Et dans la playlist de Francis, il y a de l’accordéon

Jean-Louis et Marie-Thérèse

Leur combat actuel serait de pouvoir enfin se faire vacciner. Mais cette fois, la lutte leur semble inégale, et les forces semblent leur manquer : « On n’arrive à rien ! », se lamente Jean-Louis, 78 ans, qui souffre d’insuffisance cardiaque… Et pourtant, avec sa femme Marie-Thérèse, ils cumulent à eux deux quasi 120 ans de militantisme ! Militants politiques et délégués syndicaux pendant leur vie active, ils se sont toujours beaucoup investis dans la vie du quartier dès leur arrivée à la fin des années 1970 à la Boissière : dans les associations de locataires, comme la CLCV (Consommation Logement Cadre de vie), à des mouvement politiques d’envergure nationale : « On fait partie d’Attac, de la confédération paysanne, de Solidaire retraités… Moi, je n’ai pas fait d’études ! J’ai appris par moi-même en lisant dans les livres », assure Jean-Louis.
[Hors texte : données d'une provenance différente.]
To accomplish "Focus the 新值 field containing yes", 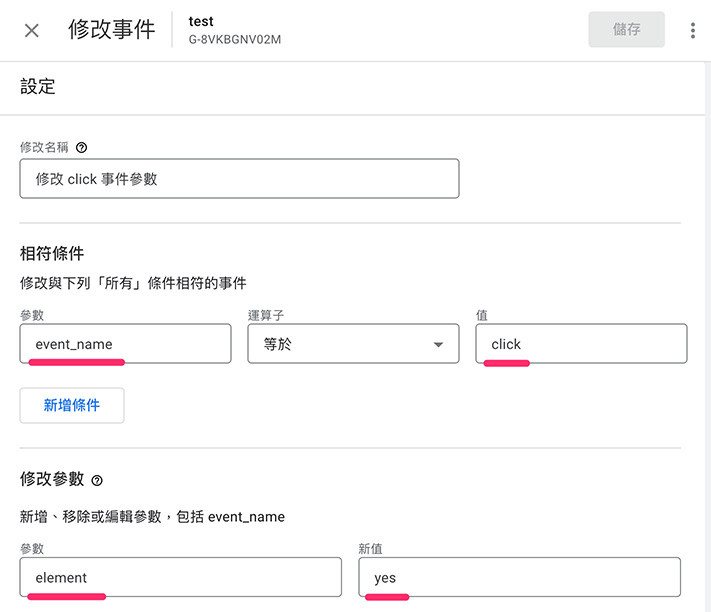I will coord(519,577).
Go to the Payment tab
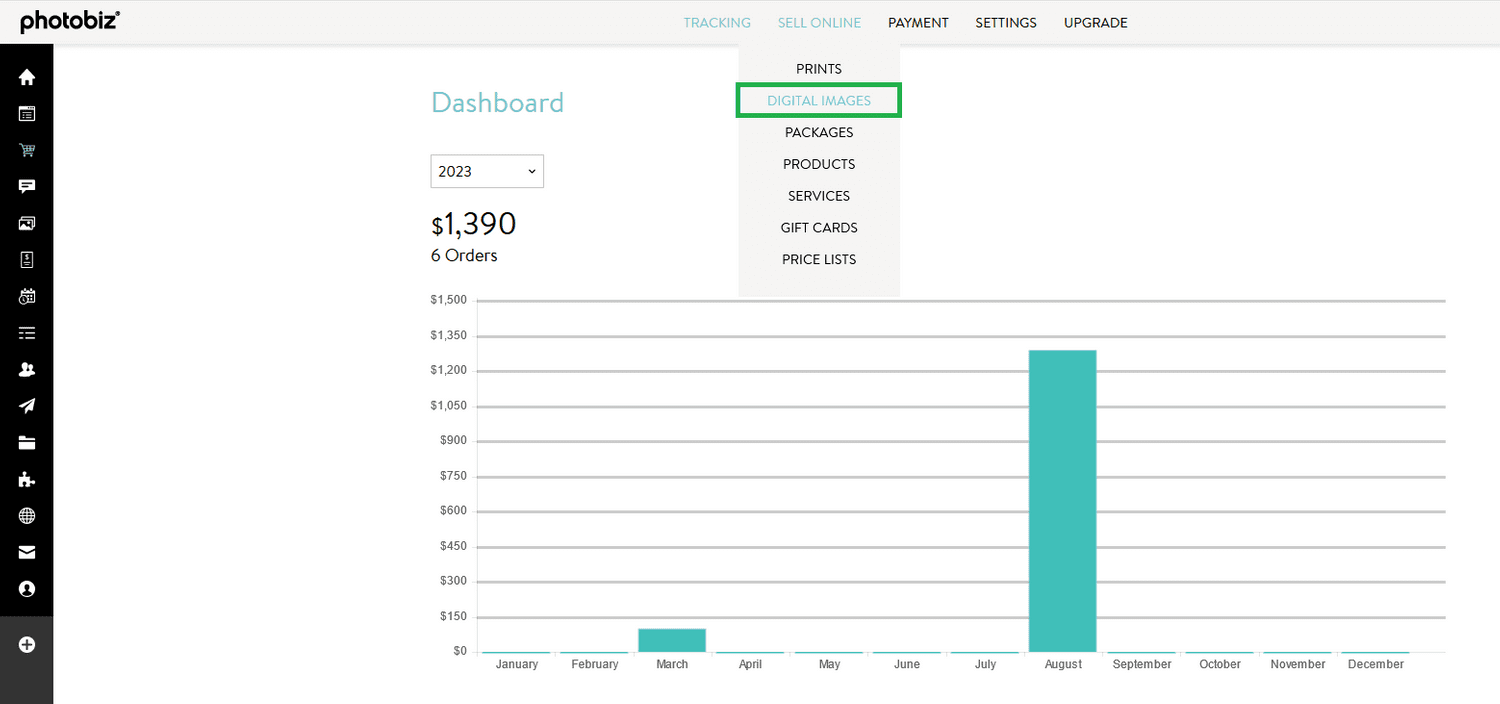The image size is (1500, 704). coord(918,22)
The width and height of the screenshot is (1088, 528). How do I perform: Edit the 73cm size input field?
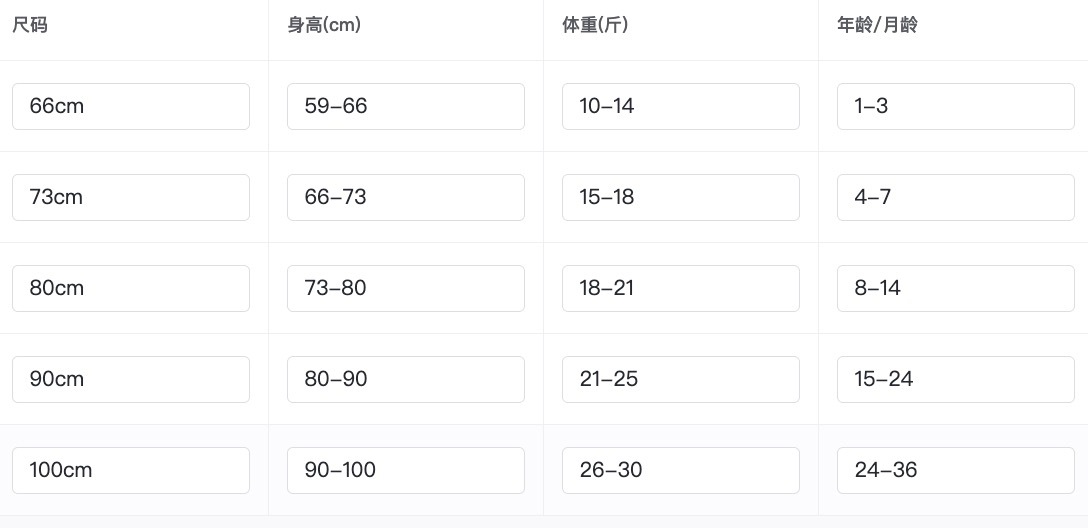tap(130, 197)
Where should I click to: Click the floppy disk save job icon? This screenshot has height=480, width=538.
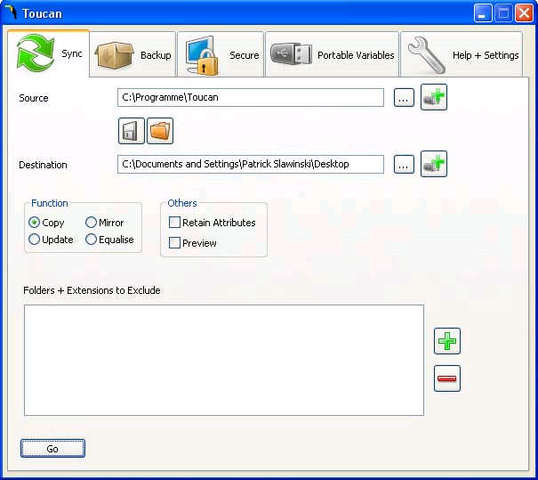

Aujourd’hui, il passe surtout beaucoup de temps dans son jardin collectif situé en bordure de périphérique, « du côté de la prison » : « C’est ma bouffée d’oxygène !»

Et quand on leur demande de citer leurs morceaux préférés, les chants révolutionnaires ne sont pas loin.
 

Tanguy

Tanguy a 20 ans. Dans le cadre de sa formation de DUT carrières sociales, il fait son stage au centre socio-culturel de la Boissière. Ici même où sa mère travaille encore en tant que secrétaire et où son père a été directeur dans les années 2000. C’est donc pour lui un peu comme un retour aux sources. Mais aussi un terrain d’expérimentation. Ayant grandi à côté de la ZAD, il en a gardé les rêves utopiques de penser l’action collective autrement. C’est comme ça qu’est née l’envie de proposer un projet de salle autogérée au CSC. Il a réuni un petit groupe de femmes du quartier, leur a proposé l’idée, élaboré une charte avec elles et le projet est parti ! Lui, l’ancien élève « un peu perdu qui ne trouvait pas sa place à l’école » a surtout trouvé une application concrète à son engagement. Il projette désormais de poursuivre ses études en Sciences politiques.